▶ Task brief: Using the entries below, copy out all lines where "picker" is found.

Materials provided Start Marker

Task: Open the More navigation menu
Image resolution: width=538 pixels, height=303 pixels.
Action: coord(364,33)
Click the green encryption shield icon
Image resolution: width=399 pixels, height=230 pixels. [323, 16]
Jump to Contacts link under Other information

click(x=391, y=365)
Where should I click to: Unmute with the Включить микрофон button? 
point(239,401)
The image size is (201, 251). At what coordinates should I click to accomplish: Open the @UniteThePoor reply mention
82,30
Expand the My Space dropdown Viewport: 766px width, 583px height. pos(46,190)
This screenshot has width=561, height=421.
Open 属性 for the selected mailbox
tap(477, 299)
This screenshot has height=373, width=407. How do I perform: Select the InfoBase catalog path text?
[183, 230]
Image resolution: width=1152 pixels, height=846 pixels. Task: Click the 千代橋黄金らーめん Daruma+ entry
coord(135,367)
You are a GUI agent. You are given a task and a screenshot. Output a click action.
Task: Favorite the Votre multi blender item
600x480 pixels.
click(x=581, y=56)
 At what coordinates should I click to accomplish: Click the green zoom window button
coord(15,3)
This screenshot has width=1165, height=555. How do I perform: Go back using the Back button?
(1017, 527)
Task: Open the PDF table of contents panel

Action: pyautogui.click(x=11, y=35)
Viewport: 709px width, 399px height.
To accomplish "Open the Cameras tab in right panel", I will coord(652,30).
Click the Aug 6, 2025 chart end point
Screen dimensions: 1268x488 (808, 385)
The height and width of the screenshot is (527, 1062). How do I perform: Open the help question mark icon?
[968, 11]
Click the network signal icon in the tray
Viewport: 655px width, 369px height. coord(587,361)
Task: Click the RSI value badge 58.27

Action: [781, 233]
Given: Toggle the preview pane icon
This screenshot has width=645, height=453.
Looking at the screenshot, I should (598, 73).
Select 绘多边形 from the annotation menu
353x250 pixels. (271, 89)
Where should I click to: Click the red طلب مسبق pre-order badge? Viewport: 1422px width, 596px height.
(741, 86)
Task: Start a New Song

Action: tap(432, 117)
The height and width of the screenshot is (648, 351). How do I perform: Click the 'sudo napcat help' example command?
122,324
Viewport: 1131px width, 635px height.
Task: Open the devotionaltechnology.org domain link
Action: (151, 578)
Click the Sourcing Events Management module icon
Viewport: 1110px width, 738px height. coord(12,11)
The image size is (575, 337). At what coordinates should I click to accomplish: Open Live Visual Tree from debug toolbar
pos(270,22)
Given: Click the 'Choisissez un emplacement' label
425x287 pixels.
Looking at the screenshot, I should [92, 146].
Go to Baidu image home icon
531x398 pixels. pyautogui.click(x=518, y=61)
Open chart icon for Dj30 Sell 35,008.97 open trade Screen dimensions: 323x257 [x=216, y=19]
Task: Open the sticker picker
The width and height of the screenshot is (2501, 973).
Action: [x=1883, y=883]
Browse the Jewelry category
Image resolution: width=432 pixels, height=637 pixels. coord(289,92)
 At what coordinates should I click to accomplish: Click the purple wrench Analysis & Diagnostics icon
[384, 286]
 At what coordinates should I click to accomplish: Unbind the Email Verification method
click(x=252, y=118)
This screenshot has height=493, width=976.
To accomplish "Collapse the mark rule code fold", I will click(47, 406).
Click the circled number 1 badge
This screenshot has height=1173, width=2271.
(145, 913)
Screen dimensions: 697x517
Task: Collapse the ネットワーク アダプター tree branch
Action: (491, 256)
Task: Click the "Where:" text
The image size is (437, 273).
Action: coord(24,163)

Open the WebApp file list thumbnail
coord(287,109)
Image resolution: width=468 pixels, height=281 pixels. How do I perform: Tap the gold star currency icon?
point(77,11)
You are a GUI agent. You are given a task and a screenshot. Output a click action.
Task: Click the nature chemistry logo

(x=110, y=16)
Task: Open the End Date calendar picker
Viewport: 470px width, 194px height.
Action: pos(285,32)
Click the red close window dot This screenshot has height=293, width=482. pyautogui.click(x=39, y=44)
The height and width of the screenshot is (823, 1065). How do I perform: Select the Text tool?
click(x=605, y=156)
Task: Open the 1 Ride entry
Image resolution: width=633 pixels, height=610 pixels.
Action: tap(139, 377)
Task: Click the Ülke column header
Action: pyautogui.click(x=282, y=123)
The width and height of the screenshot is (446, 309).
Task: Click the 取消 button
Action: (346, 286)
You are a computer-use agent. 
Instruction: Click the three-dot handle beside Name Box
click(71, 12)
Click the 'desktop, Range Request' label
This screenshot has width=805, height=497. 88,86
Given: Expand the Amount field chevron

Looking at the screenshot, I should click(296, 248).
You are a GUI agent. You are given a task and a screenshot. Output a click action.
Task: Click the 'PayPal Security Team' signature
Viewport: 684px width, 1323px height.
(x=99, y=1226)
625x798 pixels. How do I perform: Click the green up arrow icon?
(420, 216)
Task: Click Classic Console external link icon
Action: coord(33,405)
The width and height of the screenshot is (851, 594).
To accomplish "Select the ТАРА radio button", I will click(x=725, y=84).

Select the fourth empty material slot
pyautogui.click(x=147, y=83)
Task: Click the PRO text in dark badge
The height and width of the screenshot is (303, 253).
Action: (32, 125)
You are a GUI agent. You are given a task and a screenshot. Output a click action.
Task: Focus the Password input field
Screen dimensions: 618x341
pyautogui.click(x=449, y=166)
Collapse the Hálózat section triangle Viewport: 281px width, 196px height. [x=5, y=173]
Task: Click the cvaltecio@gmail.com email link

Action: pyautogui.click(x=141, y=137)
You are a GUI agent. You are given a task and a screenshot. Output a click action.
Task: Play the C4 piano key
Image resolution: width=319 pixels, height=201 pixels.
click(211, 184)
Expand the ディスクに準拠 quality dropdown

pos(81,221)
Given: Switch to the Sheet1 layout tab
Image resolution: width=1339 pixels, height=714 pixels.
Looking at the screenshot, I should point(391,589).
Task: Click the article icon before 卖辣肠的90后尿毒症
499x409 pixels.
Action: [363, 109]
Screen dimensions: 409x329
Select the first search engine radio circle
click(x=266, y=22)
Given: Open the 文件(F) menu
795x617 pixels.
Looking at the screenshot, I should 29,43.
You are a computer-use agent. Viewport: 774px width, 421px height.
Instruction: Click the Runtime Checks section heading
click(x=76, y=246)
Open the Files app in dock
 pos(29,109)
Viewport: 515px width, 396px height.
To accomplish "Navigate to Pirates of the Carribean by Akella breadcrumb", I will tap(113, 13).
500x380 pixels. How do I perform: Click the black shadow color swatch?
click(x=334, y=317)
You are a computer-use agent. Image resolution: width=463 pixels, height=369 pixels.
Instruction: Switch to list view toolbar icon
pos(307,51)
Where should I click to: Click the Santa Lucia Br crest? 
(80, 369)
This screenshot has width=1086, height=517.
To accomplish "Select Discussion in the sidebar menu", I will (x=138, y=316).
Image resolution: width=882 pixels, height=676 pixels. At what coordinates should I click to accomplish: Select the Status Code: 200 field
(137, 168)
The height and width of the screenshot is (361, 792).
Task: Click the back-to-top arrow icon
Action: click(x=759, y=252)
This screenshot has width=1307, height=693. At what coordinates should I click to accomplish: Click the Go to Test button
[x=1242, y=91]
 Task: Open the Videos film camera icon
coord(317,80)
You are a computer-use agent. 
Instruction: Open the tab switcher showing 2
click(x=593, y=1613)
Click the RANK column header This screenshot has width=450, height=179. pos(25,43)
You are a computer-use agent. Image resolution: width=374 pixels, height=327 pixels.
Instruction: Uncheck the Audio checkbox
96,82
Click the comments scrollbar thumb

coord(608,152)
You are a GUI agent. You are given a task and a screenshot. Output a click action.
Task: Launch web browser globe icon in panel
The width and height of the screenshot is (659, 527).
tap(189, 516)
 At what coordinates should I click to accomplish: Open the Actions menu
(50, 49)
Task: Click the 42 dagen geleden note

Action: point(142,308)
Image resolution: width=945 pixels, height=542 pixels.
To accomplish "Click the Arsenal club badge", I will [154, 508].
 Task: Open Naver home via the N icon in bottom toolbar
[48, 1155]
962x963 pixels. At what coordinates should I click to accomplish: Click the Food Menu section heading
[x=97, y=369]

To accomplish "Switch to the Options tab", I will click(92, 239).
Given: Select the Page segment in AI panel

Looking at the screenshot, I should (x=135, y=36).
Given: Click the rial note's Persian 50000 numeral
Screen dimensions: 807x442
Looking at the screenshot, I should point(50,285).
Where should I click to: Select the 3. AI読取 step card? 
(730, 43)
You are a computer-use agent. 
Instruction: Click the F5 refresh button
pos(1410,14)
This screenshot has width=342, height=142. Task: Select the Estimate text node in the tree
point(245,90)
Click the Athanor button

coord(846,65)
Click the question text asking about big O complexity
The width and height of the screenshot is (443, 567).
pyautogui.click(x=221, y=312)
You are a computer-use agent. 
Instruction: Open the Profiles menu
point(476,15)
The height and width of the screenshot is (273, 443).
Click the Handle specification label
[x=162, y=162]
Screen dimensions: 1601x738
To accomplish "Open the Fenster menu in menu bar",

Materials provided End Marker

▶ Task response:
Task: Open the sticker picker
Task: Open the End Date calendar picker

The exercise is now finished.